▶ _Instruction 1_
Translate this sentence from the ossobucco text into Spanish: "I love to start the new year with a good hike."
▶ _Instruction 2_
Please reproduce the ossobucco text word for word, from "Ossobucco (translated to" up to and including "is another story.".

▶ _Given text_
Ossobucco Milanese
I love to start the new year with a good hike. And after, a great dinner. This fancy-pants meal is one of the greatest things to come out of your crock pot, and makes a wonderful post-hike celebratory dish to come home to.
Ossobucco (translated to hollow bone) is a dish of slow cooked veal shank, of which the bone marrow is coveted. It is one of my favorite Italian dishes (when we go to Las Vegas, there is always at least one dinner out for ossobucco!), but like many of our favorite “Italian” dishes, it isn’t a dish I’ve actually had more than maybe once in Italy. Perhaps that is because the first time I was in Milan, the entire city was on strike, it was 102°F and it was too hot to eat (Italians do not believe in air conditioning since cold air carries germs)…the second time was for a research conference outside the city (as in, ride the subway to the last stop, walk another mile, and welcome to the conference hotel!), hosted in a grim, probable Mussolini-era hold out surrounded by chickens. But that is another story.

▶ _Data entries_
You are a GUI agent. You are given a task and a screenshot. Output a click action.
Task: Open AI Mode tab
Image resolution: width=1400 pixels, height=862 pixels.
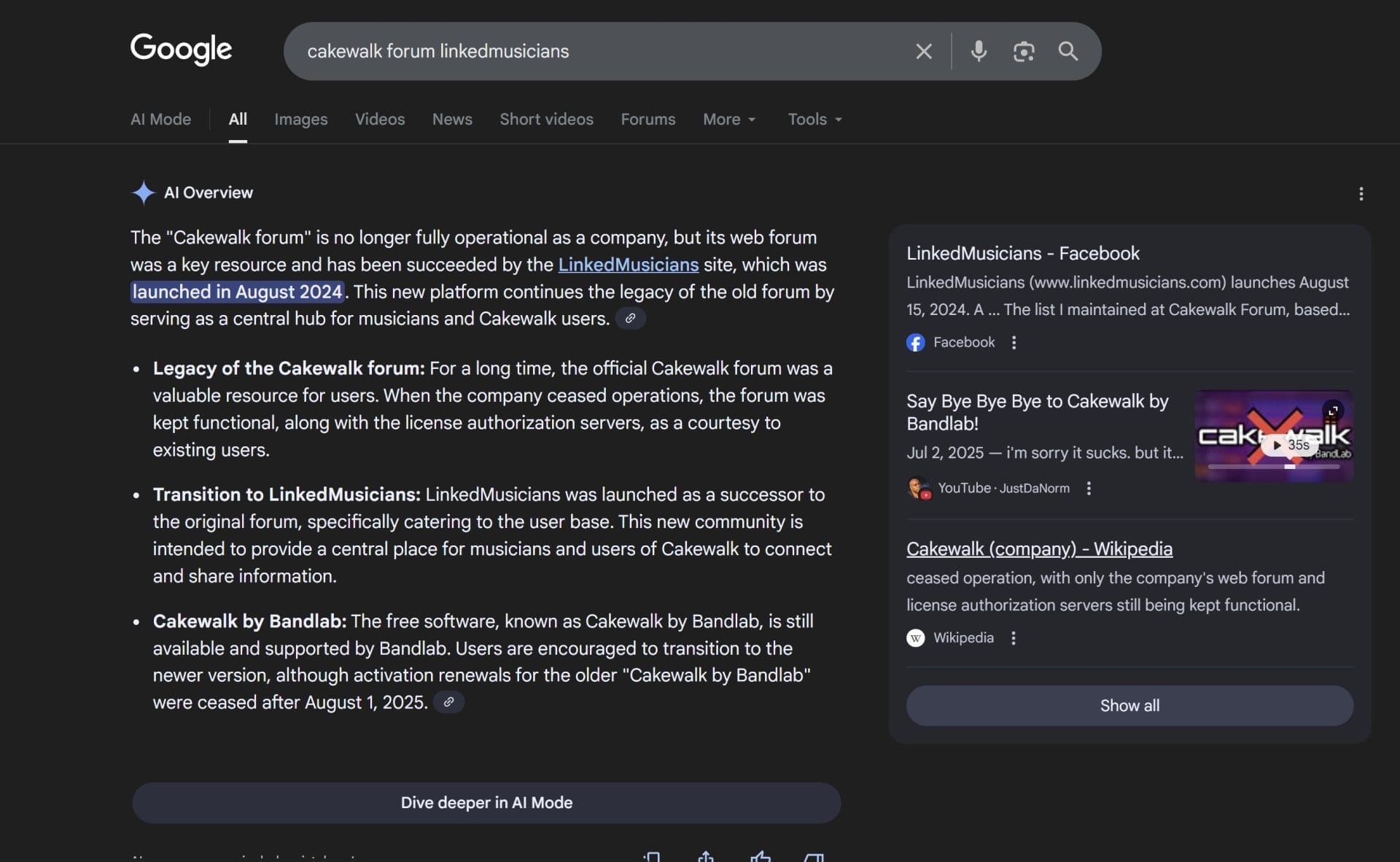click(160, 119)
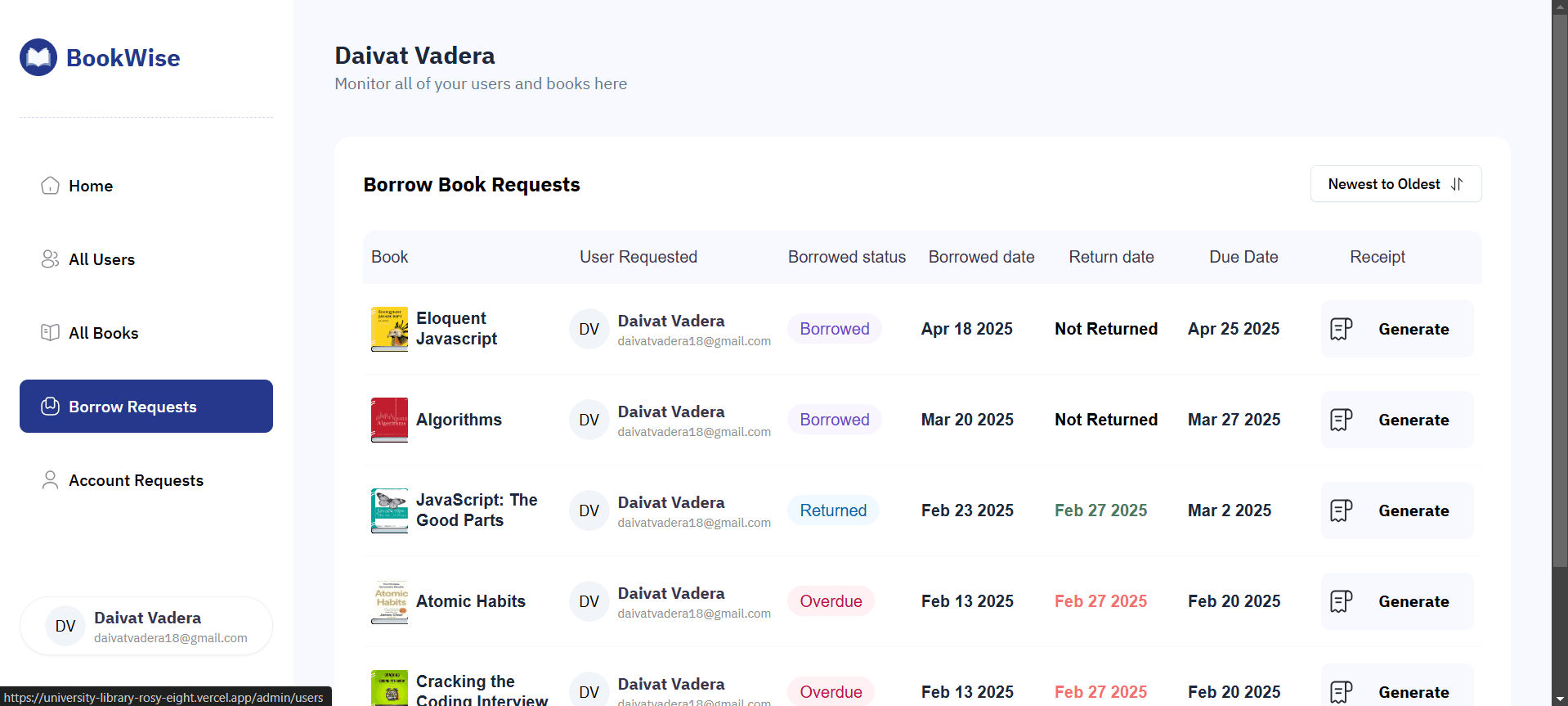The image size is (1568, 706).
Task: Click the DV avatar in the Algorithms row
Action: pos(589,420)
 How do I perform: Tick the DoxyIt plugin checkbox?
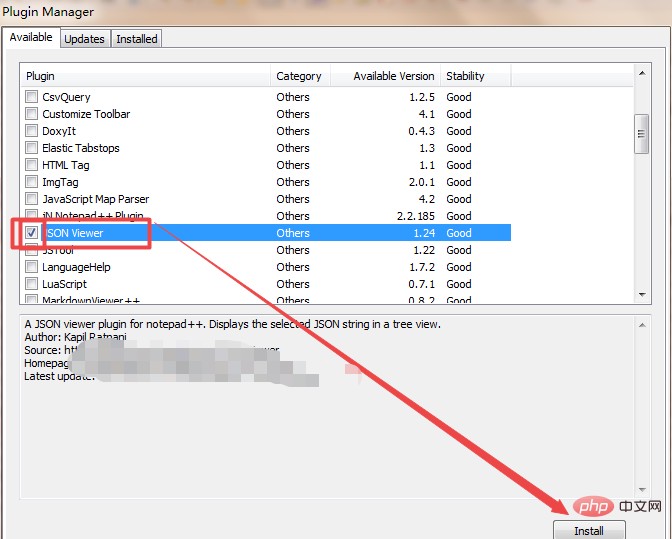tap(33, 131)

▶ _Complete response 1_
Me encanta empezar el año nuevo con una buena caminata.

▶ _Complete response 2_
Ossobucco (translated to hollow bone) is a dish of slow cooked veal shank, of which the bone marrow is coveted. It is one of my favorite Italian dishes (when we go to Las Vegas, there is always at least one dinner out for ossobucco!), but like many of our favorite “Italian” dishes, it isn’t a dish I’ve actually had more than maybe once in Italy. Perhaps that is because the first time I was in Milan, the entire city was on strike, it was 102°F and it was too hot to eat (Italians do not believe in air conditioning since cold air carries germs)…the second time was for a research conference outside the city (as in, ride the subway to the last stop, walk another mile, and welcome to the conference hotel!), hosted in a grim, probable Mussolini-era hold out surrounded by chickens. But that is another story.